A natural progression from here would seem to be
Made In Studio, featuring the rather dominating sax of Akira Sakata. I dig this shit, it's been quite a while since sax crept into the Hijo sound, and a good dose of shriek-laced bell-action certainly wouldn't sound out of place against Junko's banshee'd lung-chords. Hijokaidan seem to agree as Junko and Sakata are given five minutes to duke it out to refreshingly punchy effect. One of the better Junko pairings I've heard. A Kosakai-Mikawa-Sakata three-way is even more shock-provoking in its unabashed restraint; the Incaps duo are too polite for their own good- would've been better if someone started shrieking, "Daddy, take a banana. Tomorrow's Sunday!" Of course, it is the more trad Hijo which takes first prize, the principle 30-minute closer featuring the whole five-piece gang (plus Kosakai! What the big guy adds I couldn't say. Presence, maybe.) I suspect something like this would be pretty awesome to take in live. On disc, a nice little breather.

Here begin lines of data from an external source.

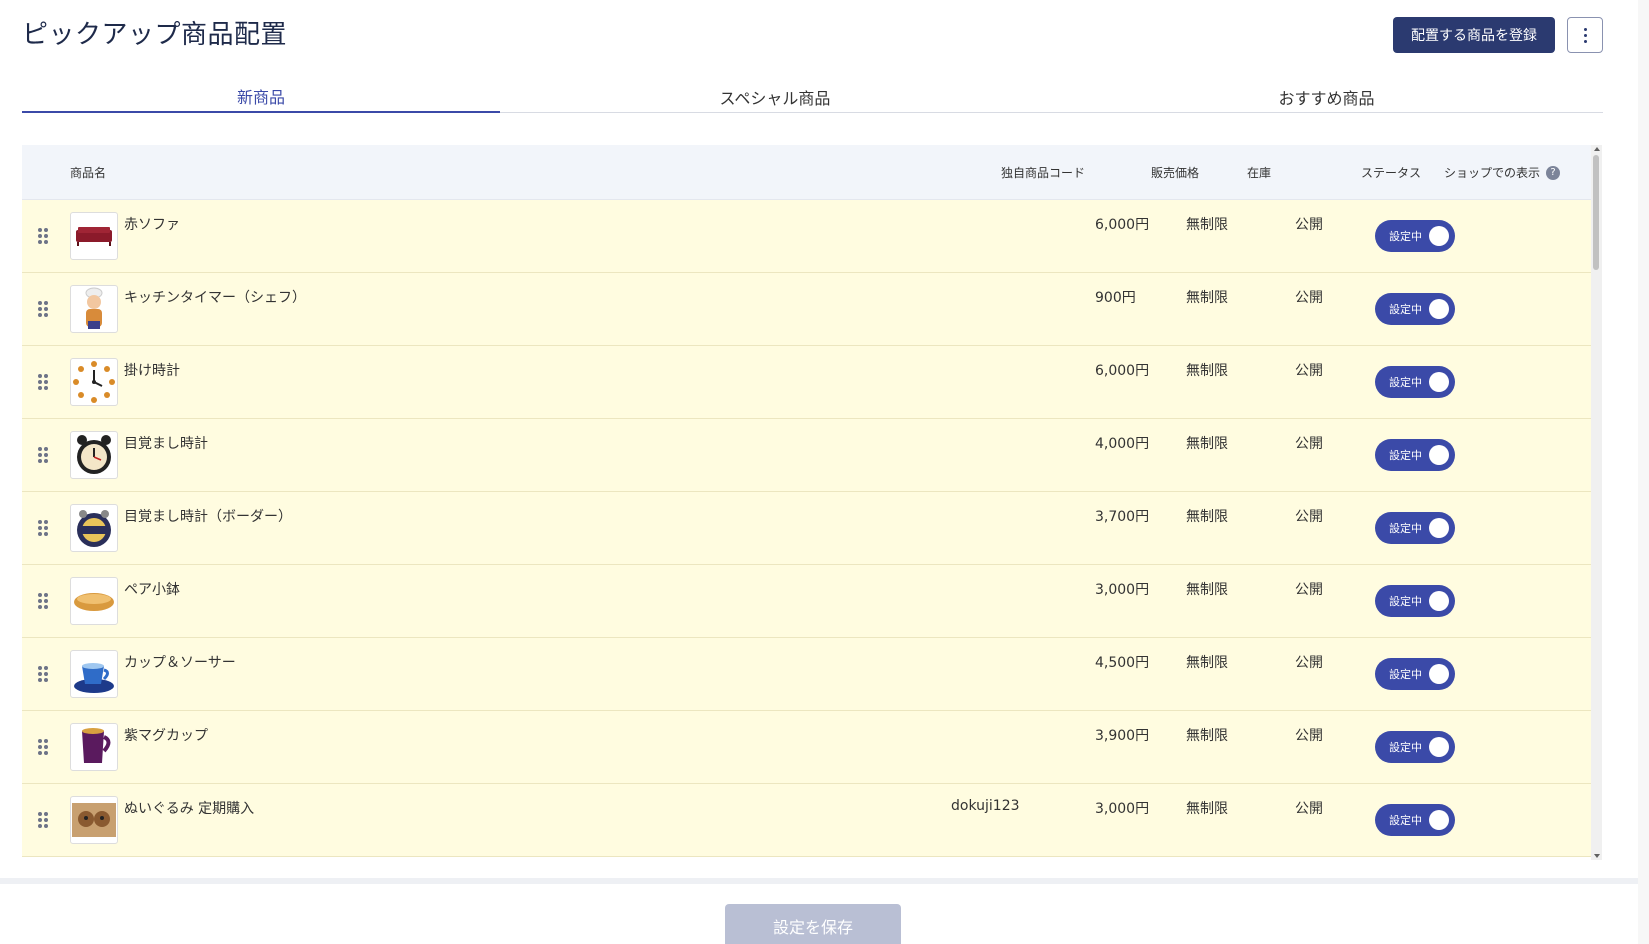 The width and height of the screenshot is (1649, 944). Describe the element at coordinates (807, 172) in the screenshot. I see `table-header: 商品名 独自商品コード 販売価格 在庫 ステータス ショップでの表示 ?` at that location.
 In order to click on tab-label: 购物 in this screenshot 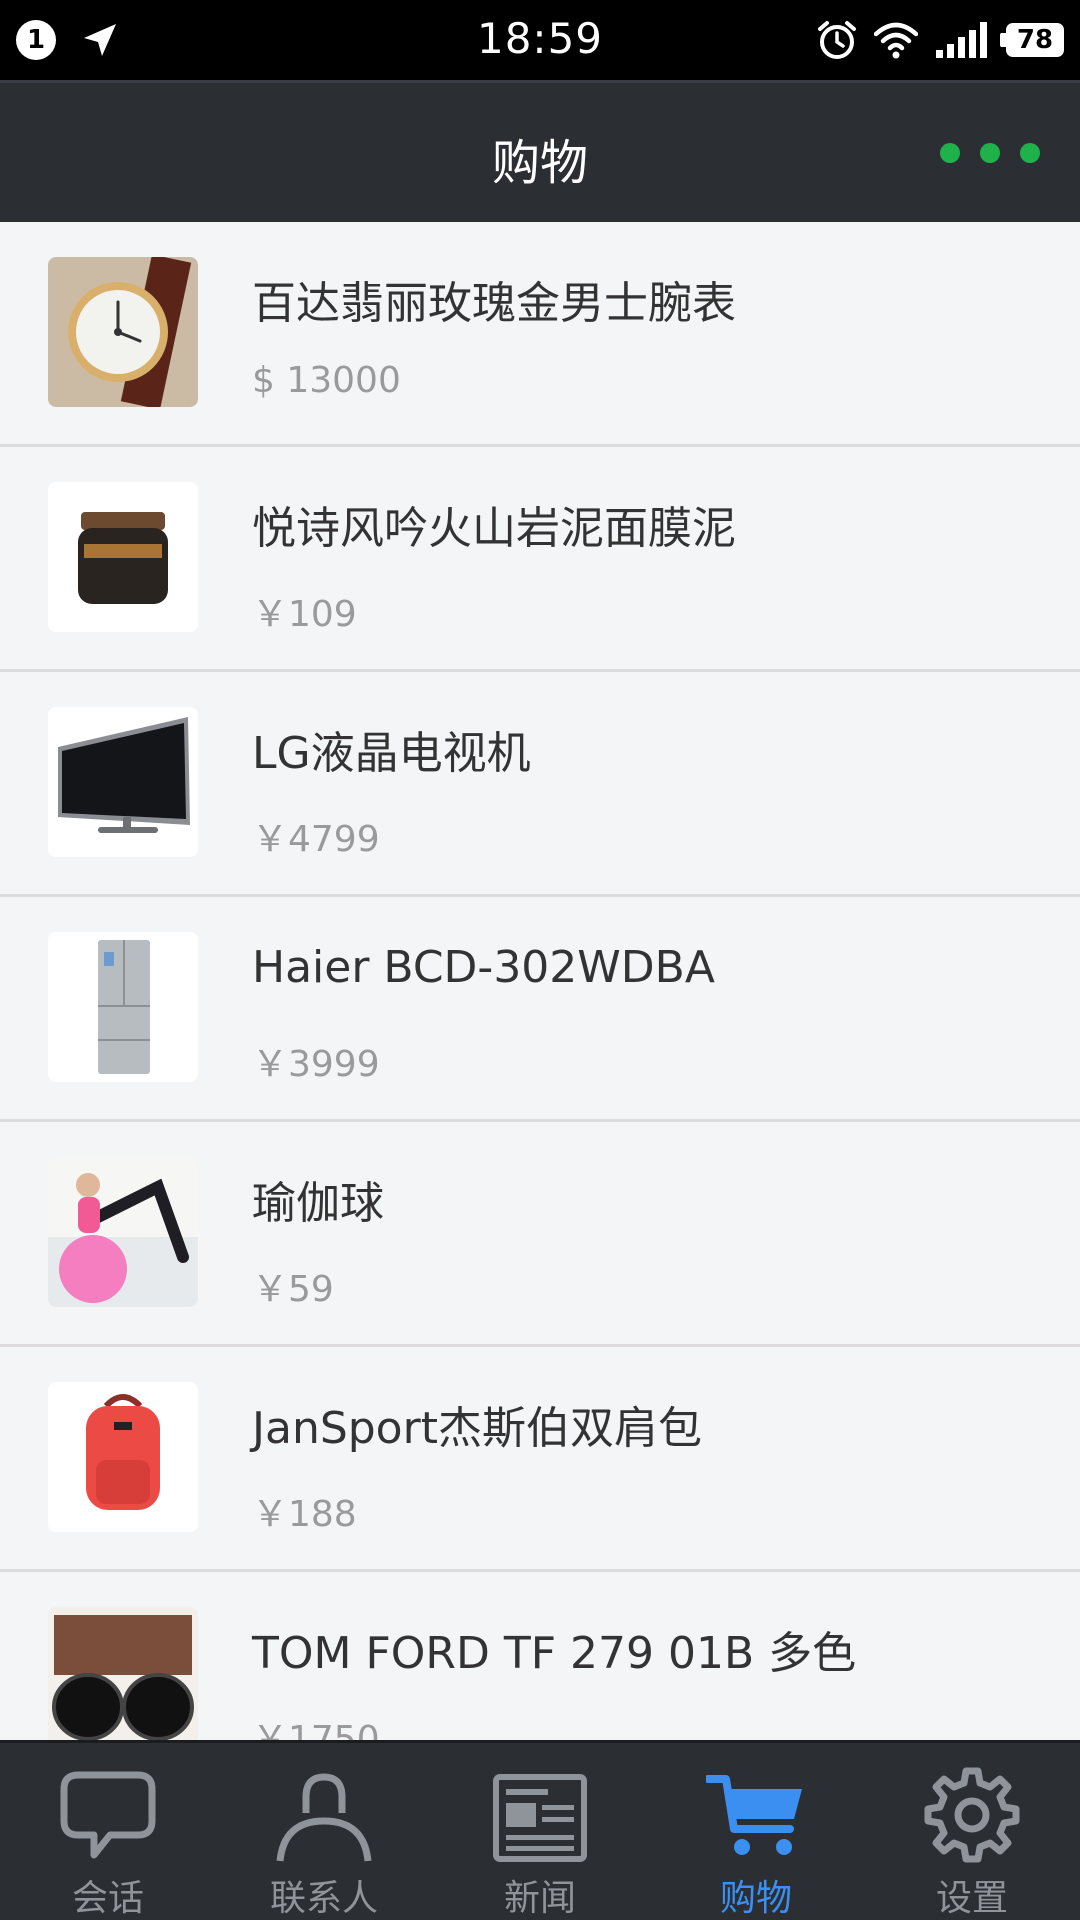, I will do `click(756, 1898)`.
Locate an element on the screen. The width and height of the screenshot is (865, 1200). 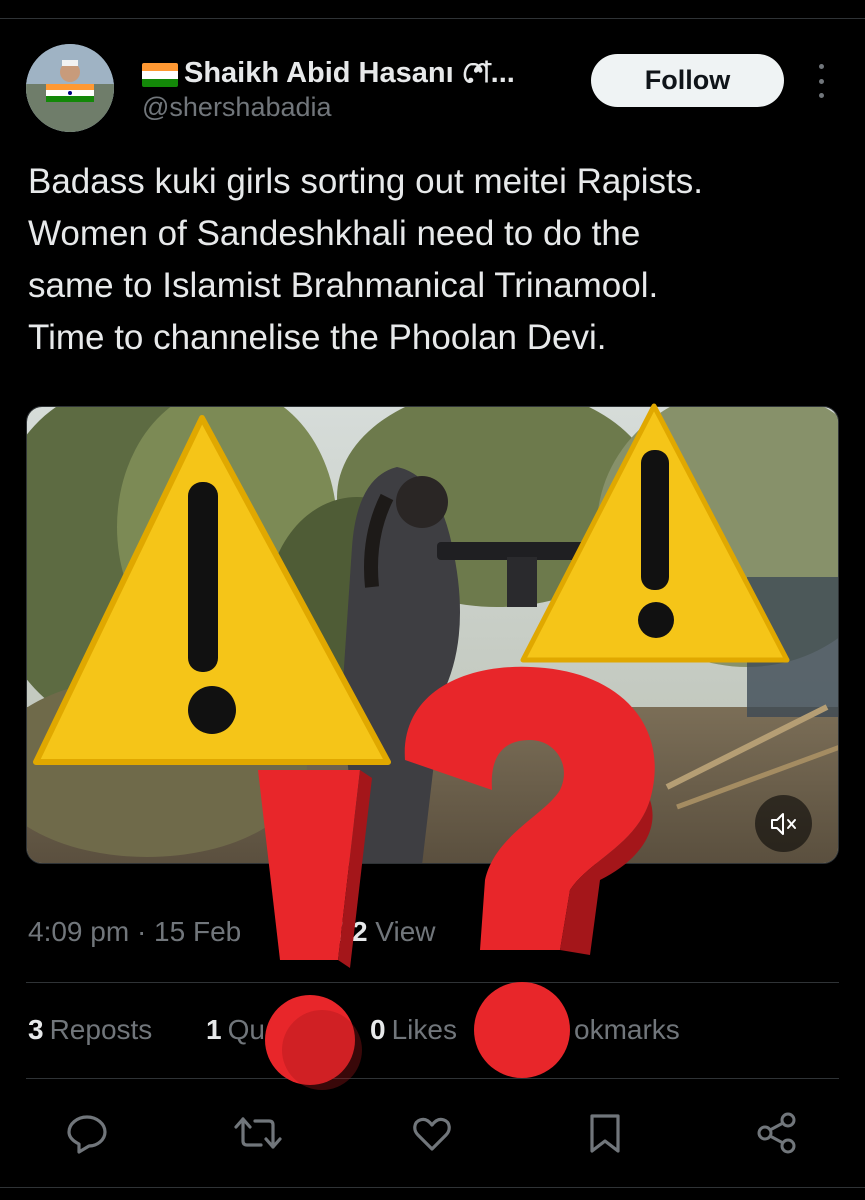
bookmarks-label: okmarks is located at coordinates (627, 1030).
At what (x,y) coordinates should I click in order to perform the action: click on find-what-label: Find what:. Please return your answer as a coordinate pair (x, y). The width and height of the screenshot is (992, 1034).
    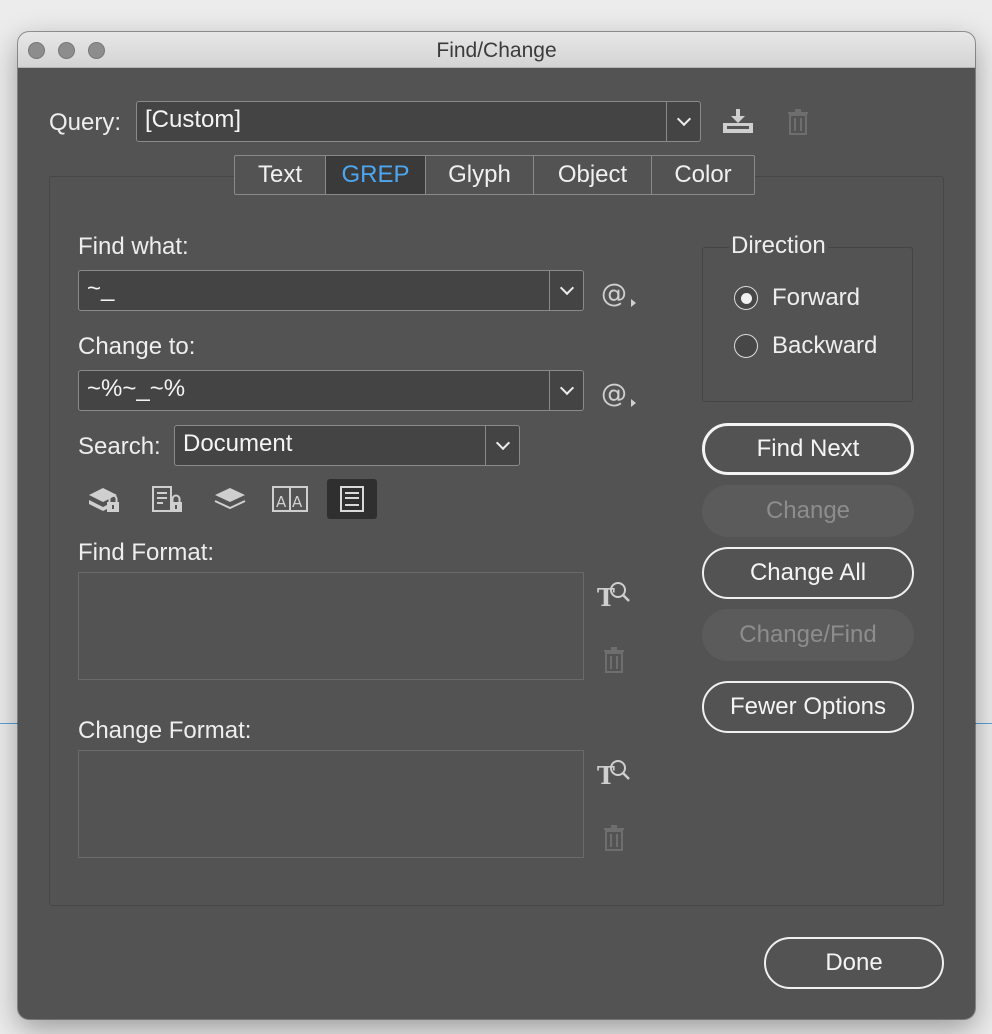
    Looking at the image, I should click on (134, 246).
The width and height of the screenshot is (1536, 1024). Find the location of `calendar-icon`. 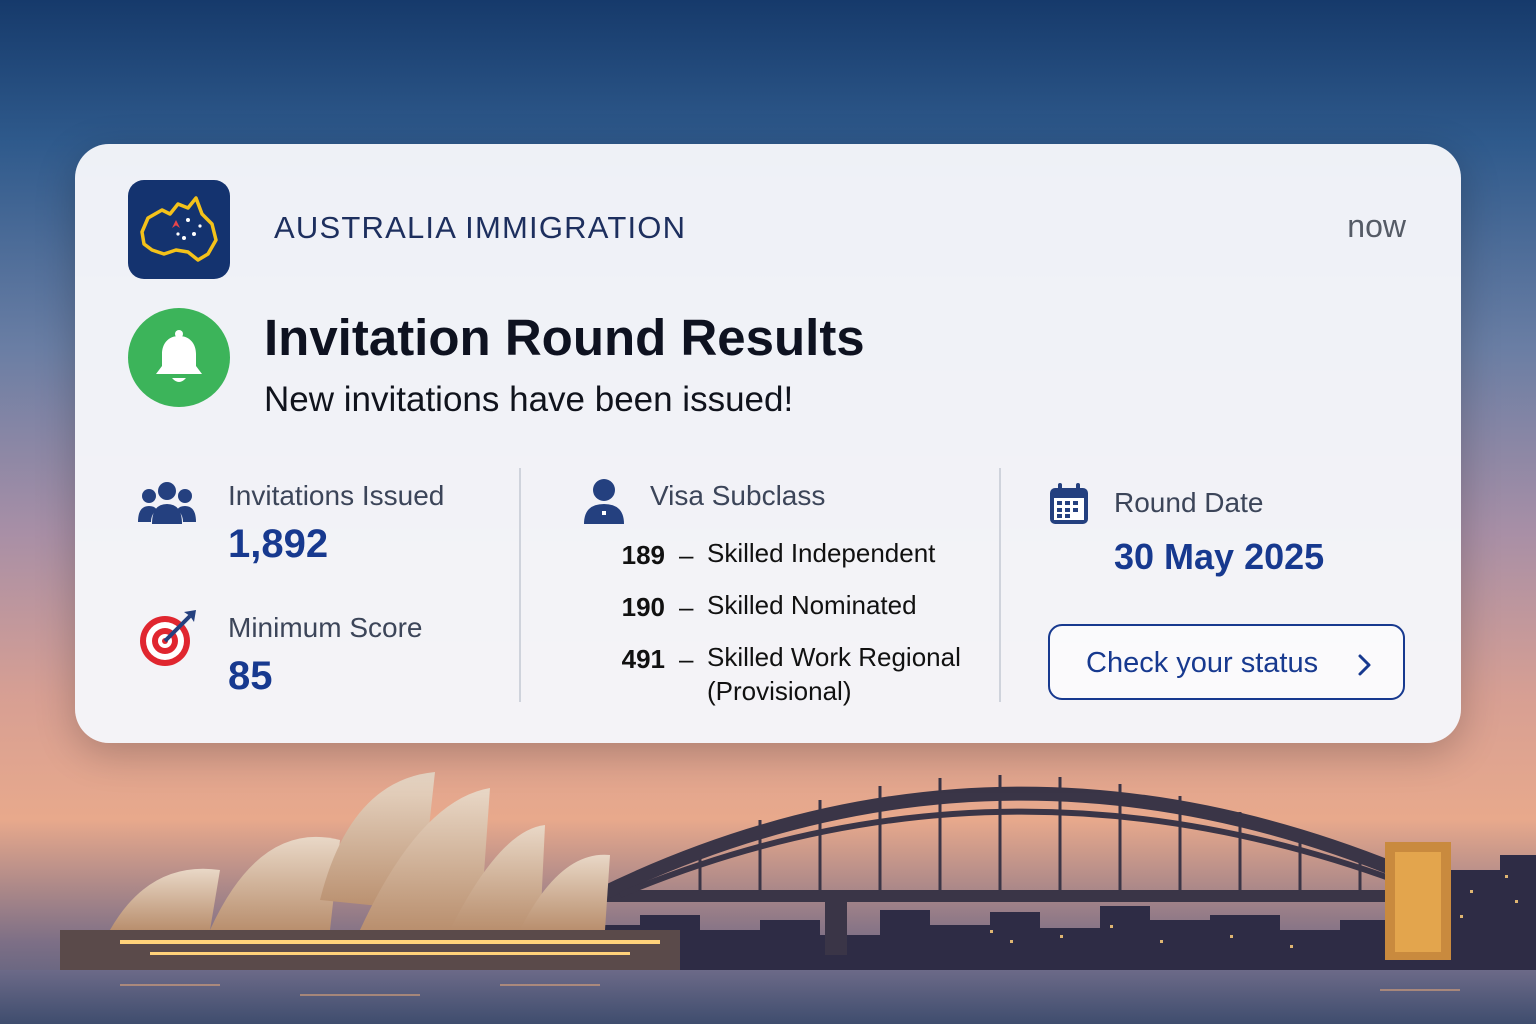

calendar-icon is located at coordinates (1069, 506).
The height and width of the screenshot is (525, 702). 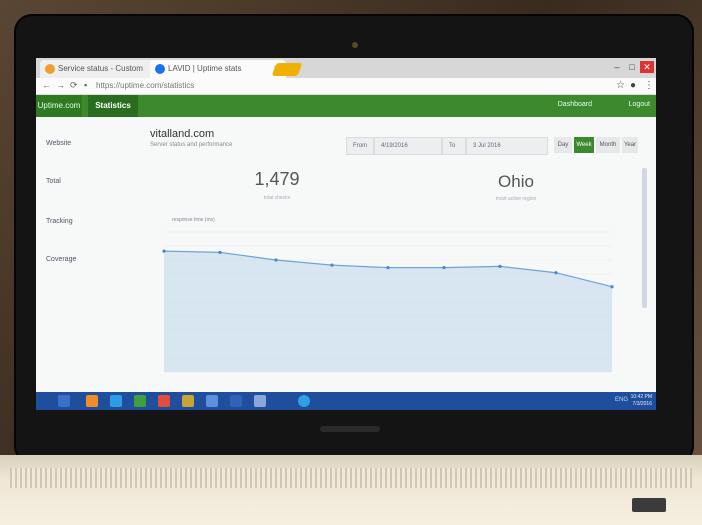 What do you see at coordinates (346, 106) in the screenshot?
I see `app-header: Uptime.com Statistics Dashboard Logout` at bounding box center [346, 106].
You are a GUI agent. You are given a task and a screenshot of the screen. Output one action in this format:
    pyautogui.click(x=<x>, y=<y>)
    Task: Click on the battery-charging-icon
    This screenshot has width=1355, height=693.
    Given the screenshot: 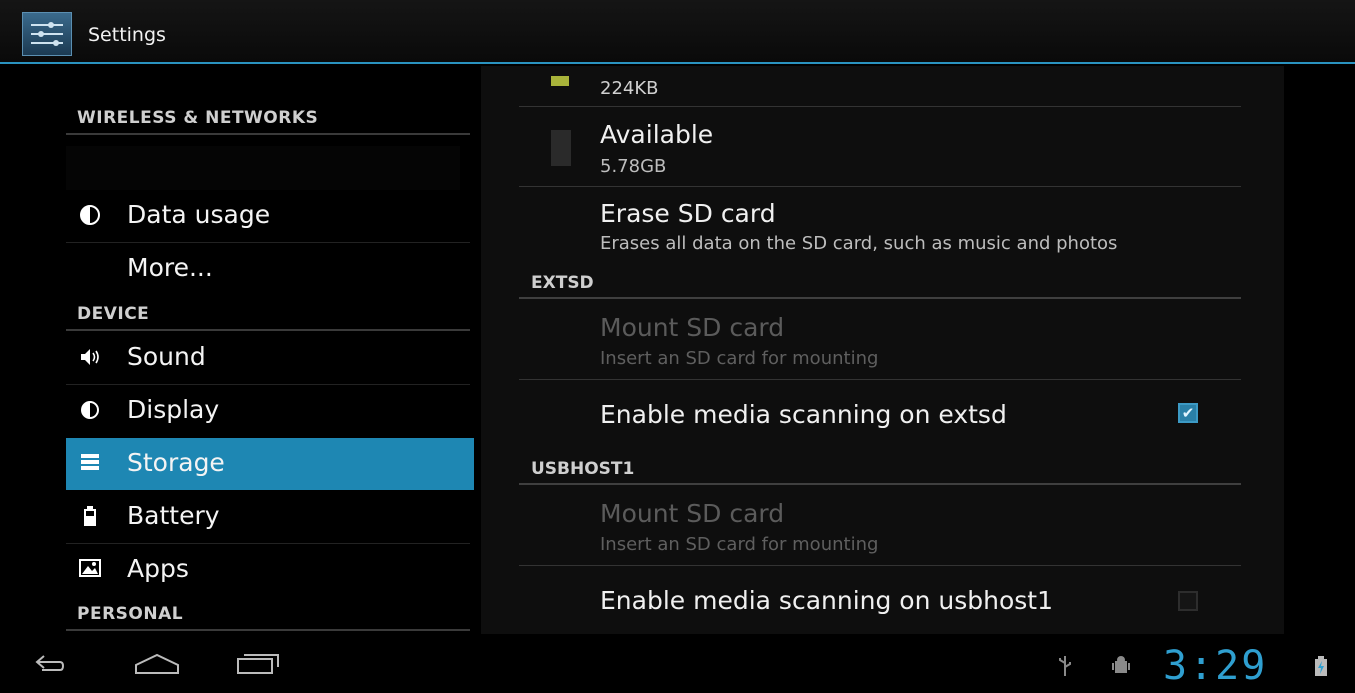 What is the action you would take?
    pyautogui.click(x=1321, y=668)
    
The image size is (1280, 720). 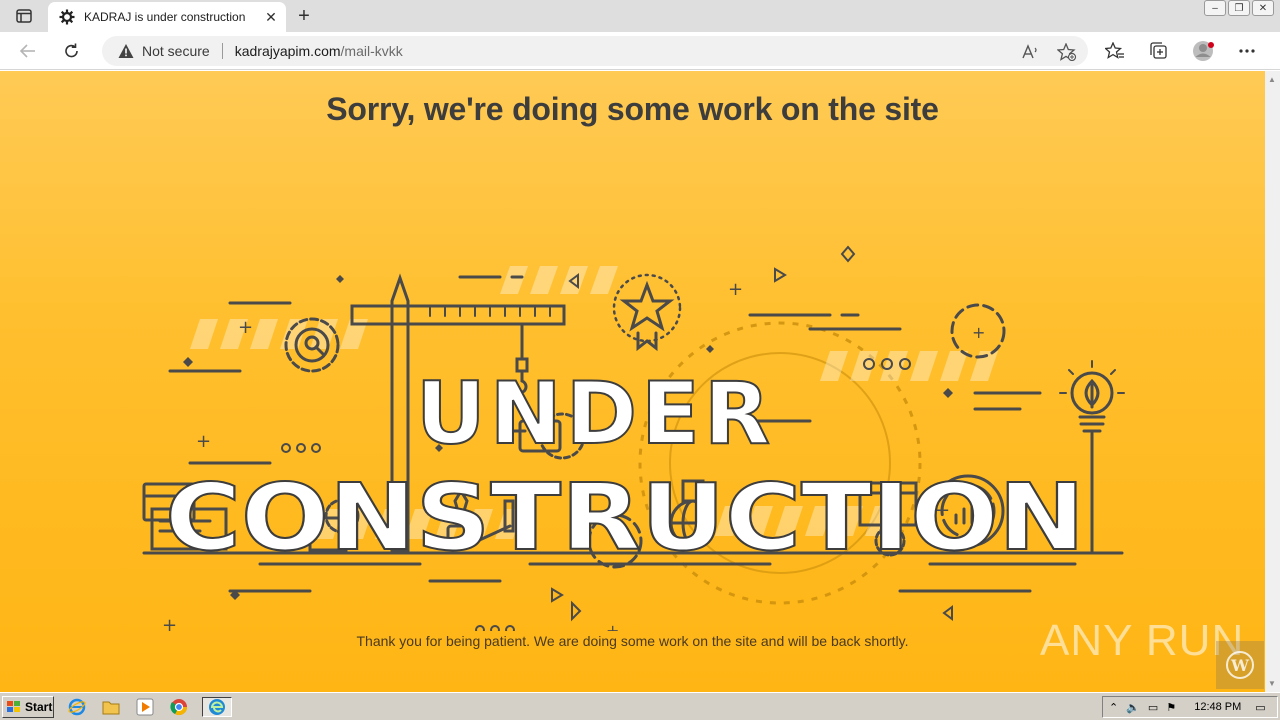 I want to click on maximize-button: ❐, so click(x=1239, y=8).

While I'm onto this saxnoise thing, I thought I'd see how Made In Studio compares to
Both Noises End Burning from Borbetomagus & Hijokaidan. Fuck, this is a beast. Seventy-two minutes of pure blowhard mayhem. Again, I would have to say- the Japanese contingent are too damn polite. Mssrs Sauter, Dietrich, and Miller clearly get free reign to set the tone, conjuring monstrously dense, amorphous, smoke-scapes through which the Hijo perversions are allowed poke and prod. A kind of Hijosandwhich, really, perhaps to be served up with "Noisedelicatessan"? For the discerning connoisseur, I'm not sure I can comment on the tastefulness of this neverending jam session. But I can say that previous comparisons I've offered to the Borbeto smash hit "Live In Tokyo" are probably still defensible. The abovementioned smoke-scapes, filled with (comparatively) lower-pitched feeding-back saxfields, billow, belch, and bulge ever so slowly while the inward-concentrated Hijos frantically shred with almighty, shitting-oneself, fervor. And despite the presence this time of
two saxes, and the absense of one Kosakai, net effects are significantly more psychedelic, and significantly less jazz-tinted, than Made In Studio. So there.